This weekend I started a side project which I plan to spend some time on this winter. The goal is to create a web interface that will let people explore geospatial datasets published by the three local authorities that make up the West of England Combined Authority: Bristol City Council, South Gloucestershire Council and Bath & North East Somerset Council.
Through Bath: Hacked we’ve already worked with the council to publish a lot of geospatial data. We’ve also run community mapping events and created online tools to explore geospatial datasets. But we don’t have a single web interface that makes it easy for anyone to explore that data and perhaps mix it with new data that they have collected.

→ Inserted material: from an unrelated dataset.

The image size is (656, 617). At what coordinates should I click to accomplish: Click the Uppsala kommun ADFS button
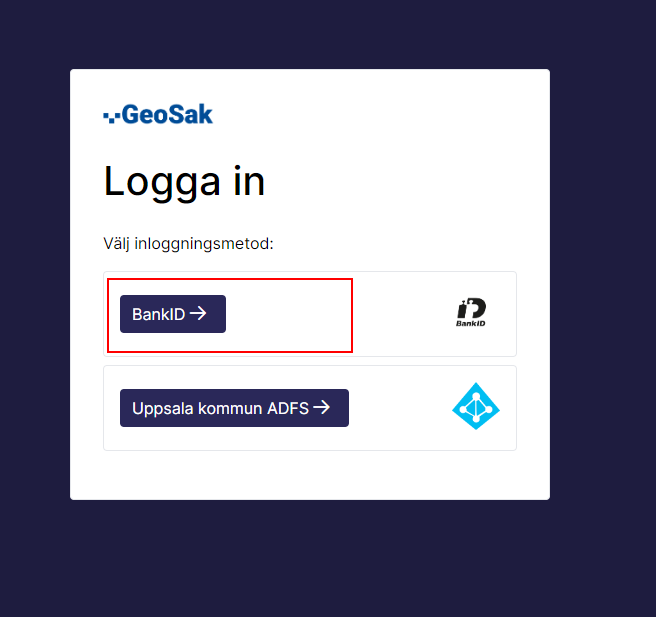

Rather than build something new, which would be fun but time consuming, I’ve decided to try out TerriaJS. Its an open source, web based mapping tool that is already being used to publish the Australian National Map. It should handle doing the West of England quite comfortably. It’s got a great set of features and can connect to existing data catalogues and endpoints. It seems to be perfect for my needs.
I decided to start by configuring the datasets that are already in the Bath: Hacked Datastore, the Bristol Open Data portal, and data.gov.uk. Every council also has to publish some data via standard APIs as part of the INSPIRE regulations, so I hoped to be able to quickly bring a list of existing datasets without having to download and manage them myself.
Unfortunately this hasn’t proved as easy as I’d hoped. Based on what we’ve learned so far about the state of geospatial data infrastructure in our project at the ODI I had reasonably low expectations. But there’s nothing like some practical experience to really drive things home.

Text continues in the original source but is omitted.